The next leg of the journey

I know it’s a cliche to compare producing a novel to having a baby, but bear with me for a moment.

I am gearing up to start sending query letters out into the world for Novel Project #1. I’ve spent a lot of time researching how you’re supposed to go about this, finding likely agents and preparing my stuff.

Night CircusAs I was doing my last minute ‘am-I-really-ready-for-this’ checks this morning, I found this blog post from Erin Morgenstern  (The Night Circus) and a whole  new aspect of the novel-as-baby comparison occurred to me.

I’ve got two kids (they’re gorgeous, don’t get me started, we’ll be here forever.) I worked as a nanny for a couple of years in my 20s, for a number of different families with children aged from 3 months to 9 years old. So, even before I had my own, I was better prepared than most. I thought had a fair idea of what having my own kids would be like.

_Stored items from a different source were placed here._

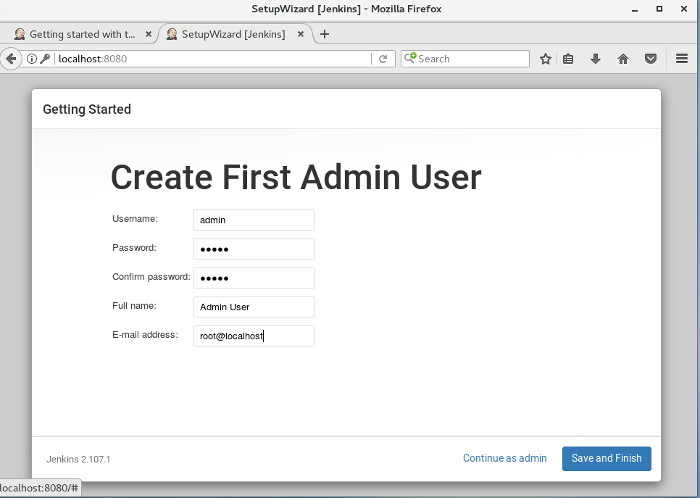Bookmark this page with the star icon
The height and width of the screenshot is (498, 700).
point(545,59)
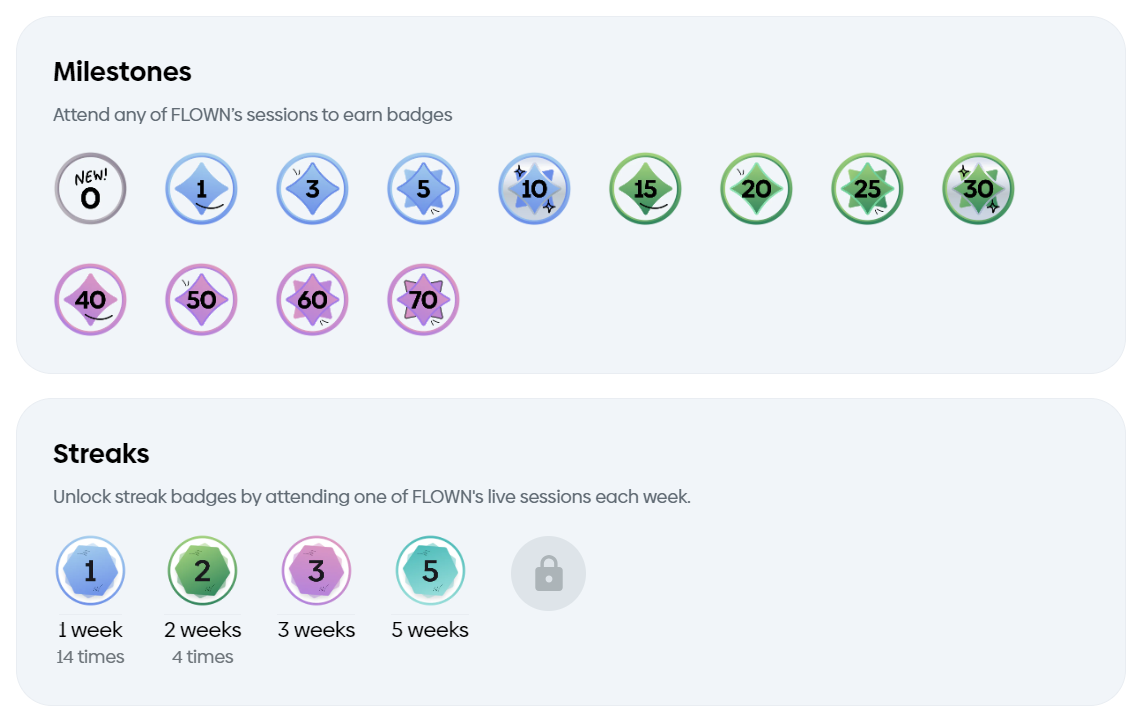Open the green 15 milestone badge
The image size is (1137, 727).
pos(645,188)
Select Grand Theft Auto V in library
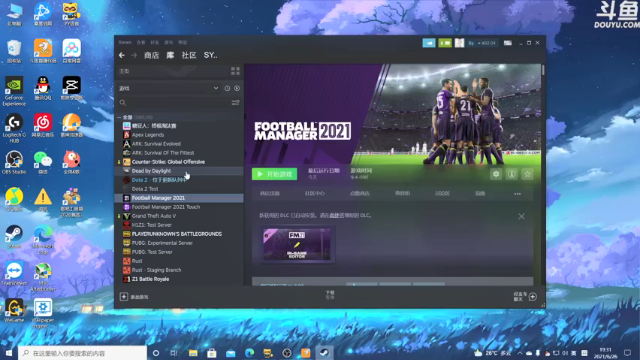640x360 pixels. (x=154, y=216)
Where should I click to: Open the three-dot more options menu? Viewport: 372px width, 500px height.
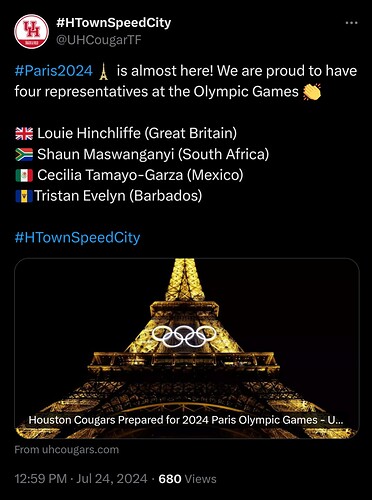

I had no idea. There’s no way you can. Every now and then you will find something that gives you a little window into what parenthood will actually be like. But nothing can really prepare you for the amount of work it takes, the impact on how you live your life, the sudden lack of control and complete inability to set your own timetable for anything. (There are, I should add, many indescribably wonderful things about parenthood, too.)

Reading Erin Morgenstern’s post about her novel’s journey from when she started sending out query letters to when she accepted her agent’s offer of representation gave me one of those worrying little windows on the journey to novel publication. (And, I note, Erin kinda had a dream run.) I’m not completely new to this writing gig. I’ve got a few short story sales under my belt now and I’ve spent the last few years learning as much as I can about the publishing industry. I feel like I’ve done what I can to understand what the next stage of the journey will be like.

Even so, when I read Erin’s blog post I thought “Oh God, am I really ready for this?”

Probably not. But, like parenthood, I don’t know if you can be, so maybe that’s not the question to ask.

Maybe the question is: how much do I want this?

A lot. Really, really a lot.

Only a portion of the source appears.